[Document source]:
Les pharmaciens se voient confier de plus en plus de missions mais les actes réalisés sont faiblement rémunérés, souvent sans lien réel avec les coûts. D’où le paradoxe : les missions sont conceptuellement salvatrices pour le maillage, mais leur rémunération insuffisante n’est pas de nature à pérenniser la viabilité de la répartition démogéographique. Lors de la table ronde qui réunissait le 24 juin, Laure Lechertier, directrice des affaires publiques chez UPSA, Guillaume Racle, élu au bureau national de l’Union de syndicats de pharmaciens d’officine (USPO), Ilan Rakotondrainy, président de l’Association nationale des étudiants en pharmacie de France (Anepf), Jean-Pierre Thierry, conseiller médical de France Assos Santé, et Carine Wolf-Thal, présidente du Conseil national de l’Ordre des pharmaciens, la question de l’intérêt économique des missions et de la visibilité des services à l’officine a été clairement posée.

Cartographie des missions

« Les pharmaciens s’inscrivent aujourd’hui dans une logique de service, au-delà de la simple dispensation, en devenant des acteurs essentiels du parcours de soins. Mais cette mutation appelle un nouveau cadre économique. De leur côté, 77 % des patients estiment que les officines engagées dans ces services sont plus attractives. Mais la majorité d’entre eux ignore encore l’étendue des nouvelles compétences des pharmaciens », souligne Carine Wolf-Thal. Les rendre plus visibles est donc bien l’une des pistes à envisager. « Pour commencer il serait important de cartographier ces nouvelles missions et de les rendre publiques. Des outils comme la plateforme Santé.fr du Service public d’information en santé – initiée pendant la crise du Covid-19 – pourraient permettre de faire connaître tous les services disponibles en officine », avance la présidente de l’Ordre. Pour Guillaume Racle, la communication doit aussi passer par l’officine : « Encore trop souvent, les pharmaciens restent dans une posture réactive et non prescriptrice. Pour évoluer, il faut dégager du temps via l’automatisation des tâches logistiques, repenser l’organisation interne des officines et libérer les pharmaciens pour les actes à forte valeur ajoutée. Ce changement de modèle est à la fois une nécessité professionnelle et une attente sociétale. » Pour autant, ce fardeau ne doit pas reposer que sur les épaules des officinaux. « La clé réside dans une coordination horizontale, entre professionnels, au sein des territoires. Il est urgent de mettre en place une stratégie globale », pointe Jean-Pierre Thierry.

[Tâche à réaliser]:
Poursuivez l'article sur les missions des pharmaciens d'officine, en enchaînant directement sur sa dernière phrase.

[Extrait des données]:
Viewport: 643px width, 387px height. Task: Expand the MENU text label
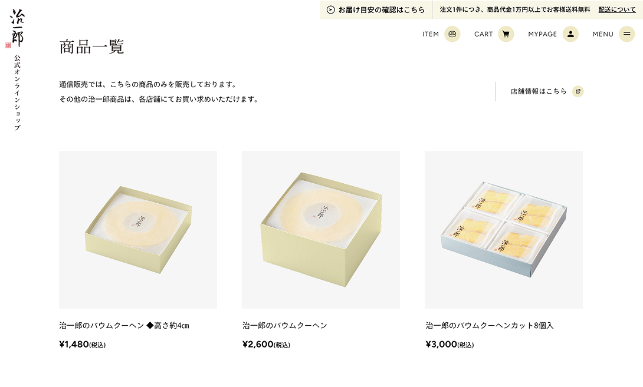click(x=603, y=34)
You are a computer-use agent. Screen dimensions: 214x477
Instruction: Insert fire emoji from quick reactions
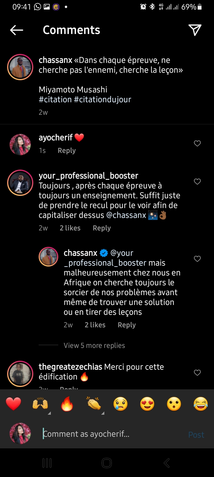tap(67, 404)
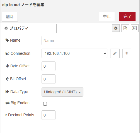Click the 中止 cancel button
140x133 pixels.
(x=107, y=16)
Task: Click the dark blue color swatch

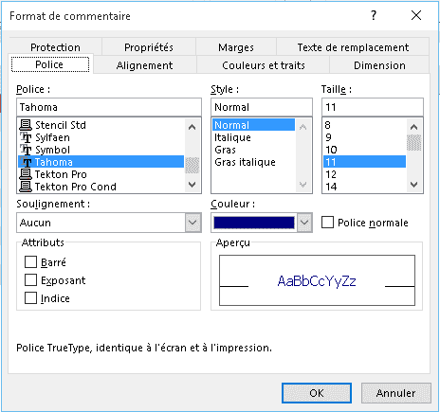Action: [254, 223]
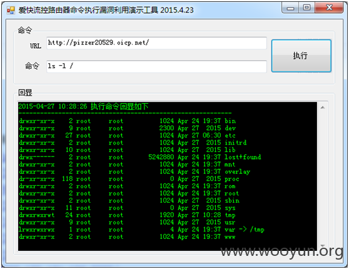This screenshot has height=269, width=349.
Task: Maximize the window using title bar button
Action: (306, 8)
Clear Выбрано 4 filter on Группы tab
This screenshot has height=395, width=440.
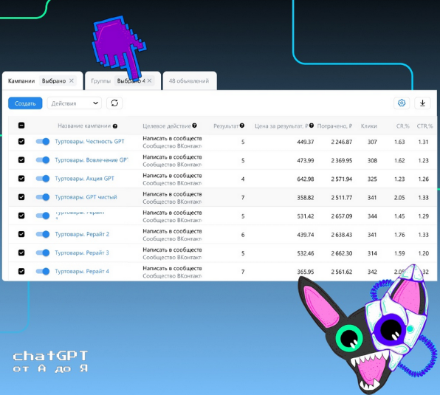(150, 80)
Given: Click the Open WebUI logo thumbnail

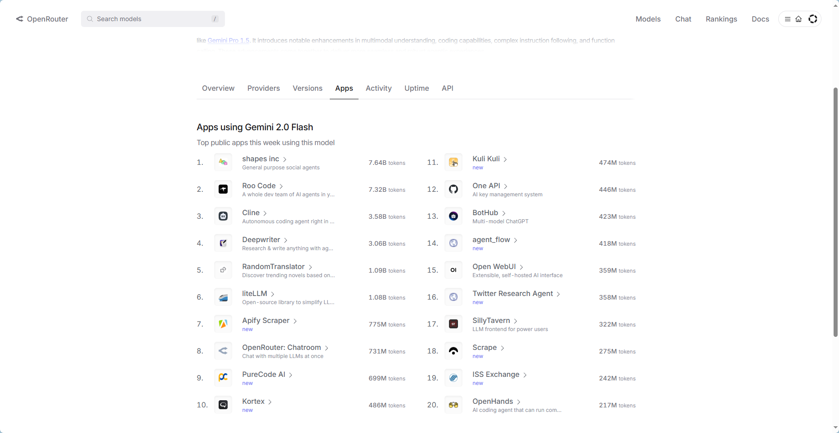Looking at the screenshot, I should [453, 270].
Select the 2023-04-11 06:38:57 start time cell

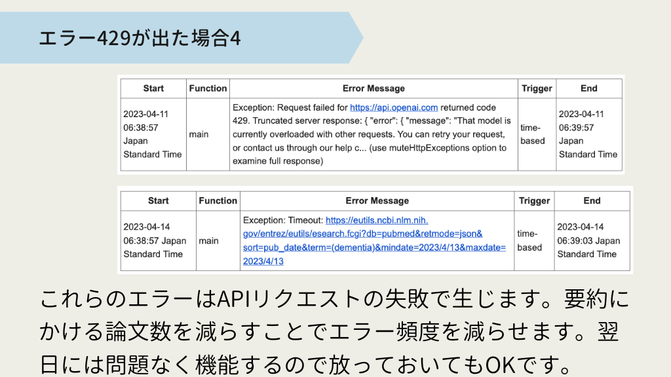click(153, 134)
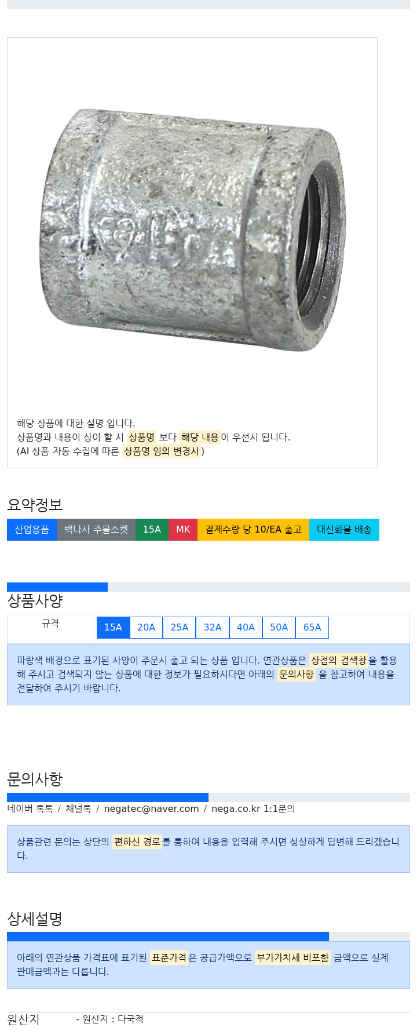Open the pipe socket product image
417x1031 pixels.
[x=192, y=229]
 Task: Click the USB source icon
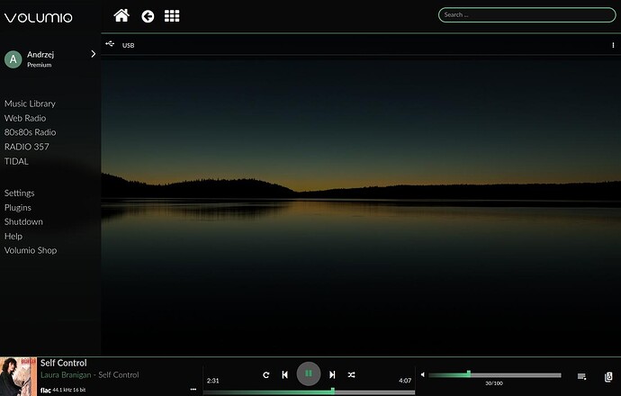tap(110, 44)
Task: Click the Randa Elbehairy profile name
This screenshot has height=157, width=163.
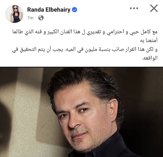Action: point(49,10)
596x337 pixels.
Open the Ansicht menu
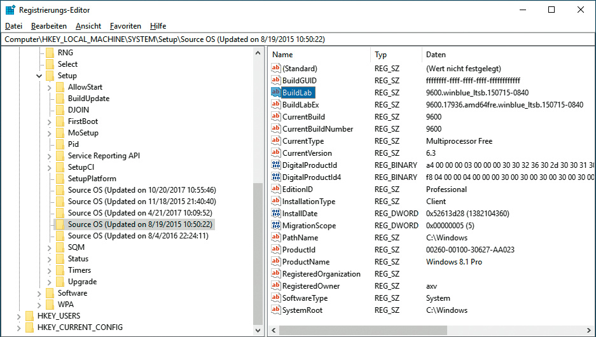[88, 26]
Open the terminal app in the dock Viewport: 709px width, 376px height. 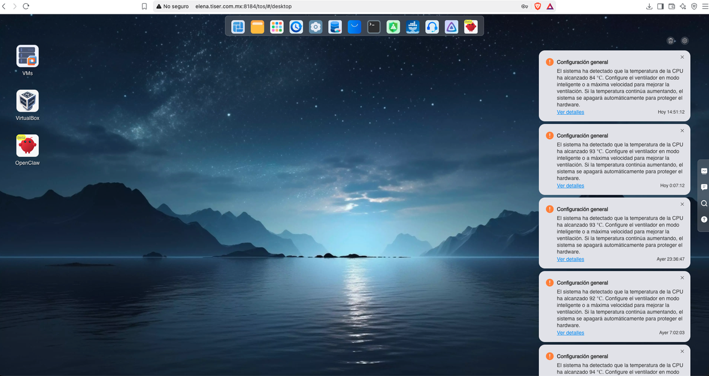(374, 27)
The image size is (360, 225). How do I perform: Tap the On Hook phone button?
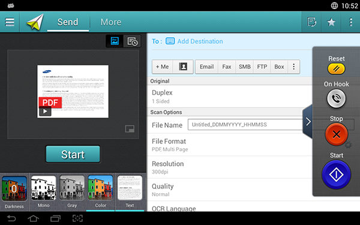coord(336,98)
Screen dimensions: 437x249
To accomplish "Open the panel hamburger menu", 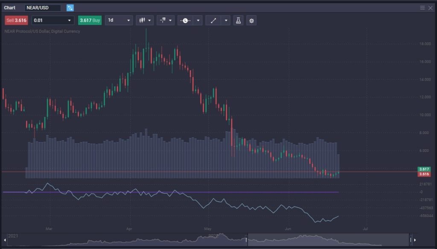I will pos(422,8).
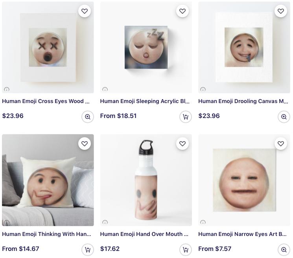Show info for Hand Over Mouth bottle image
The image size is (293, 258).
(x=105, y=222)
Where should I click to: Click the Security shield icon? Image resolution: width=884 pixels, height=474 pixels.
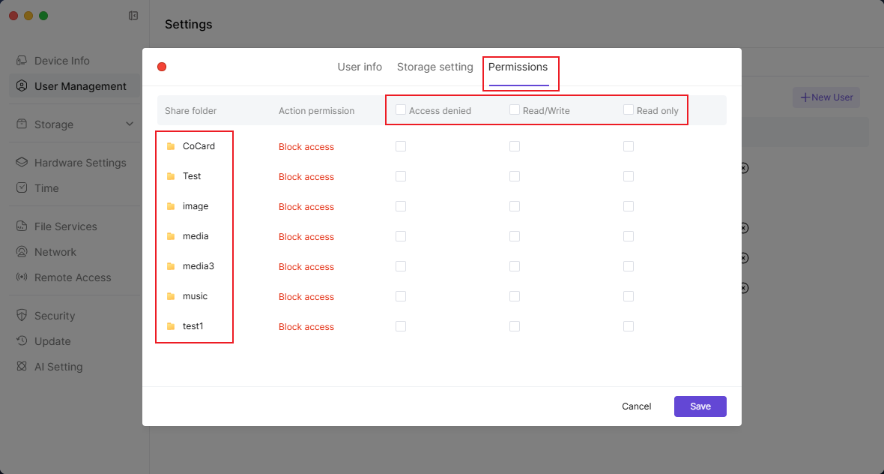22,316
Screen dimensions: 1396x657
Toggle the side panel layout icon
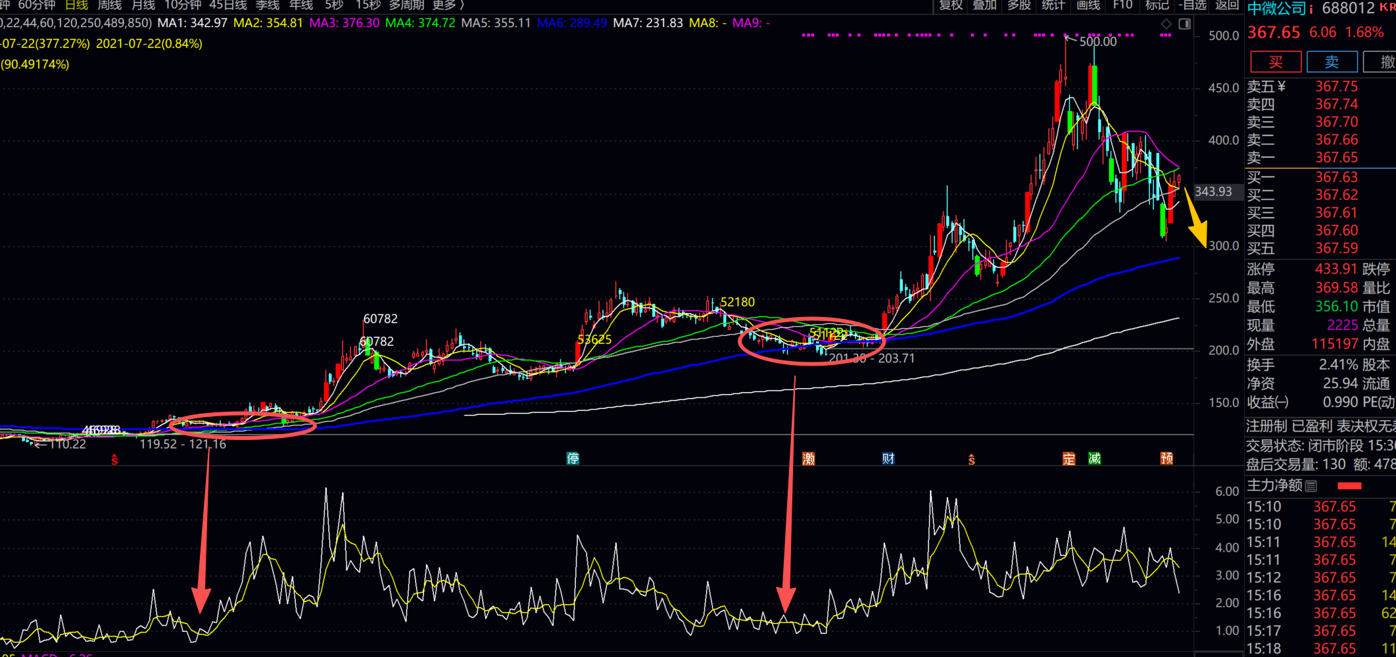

[Corrigé]:
Repenser la formation

La formation est elle aussi un point clé, notamment en termes de gestion d’officine. « Le manque de formation en gestion d’entreprise et d’informations économiques durant les études limite la capacité des jeunes pharmaciens à anticiper les réalités de l’installation. Une meilleure visibilité économique des nouvelles missions pourrait en renforcer l’attractivité. Malgré cela, les étudiants restent motivés : 75 % se disent attirés par la liberté d’exercice, le rôle managérial et le développement des nouvelles missions », souligne Ilan Rakotondrainy. Pour Laure Lechertier, « l’industrie pharmaceutique a là aussi son rôle à jouer en en accompagnant les pharmaciens via des formations adaptées aux besoins de terrain, des outils pratiques, et une logique de partenariat. »

3 % de la marge

Pourtant, dans les officines, le déploiement est limité. Selon les chiffres issus de l’étude d’impact économique de la distension du maillage pharmaceutique, les nouvelles missions restent peu rentables. « Elles représentent aujourd’hui 0,3 % du chiffre d’affaires et 3 % de la marge », détaille Christelle Pangrazzi, directrice de l’actualité pour Le Moniteur des pharmacies et modératrice de la table ronde. Pour Carine Wolf-Thal, « des exemples internationaux, comme au Québec ou en Catalogne, montrent que l’intégration des nouvelles missions passe par une réforme systémique du modèle économique : sortir du paiement à l’acte, développer une territorialisation des soins, et remettre du sens dans les pratiques. Cela implique de passer d’un modèle basé sur le volume à un modèle fondé sur la valeur. » C’est effectivement la condition sine qua non pour que l’officine puisse pleinement jouer son rôle dans un parcours de soins en mutation.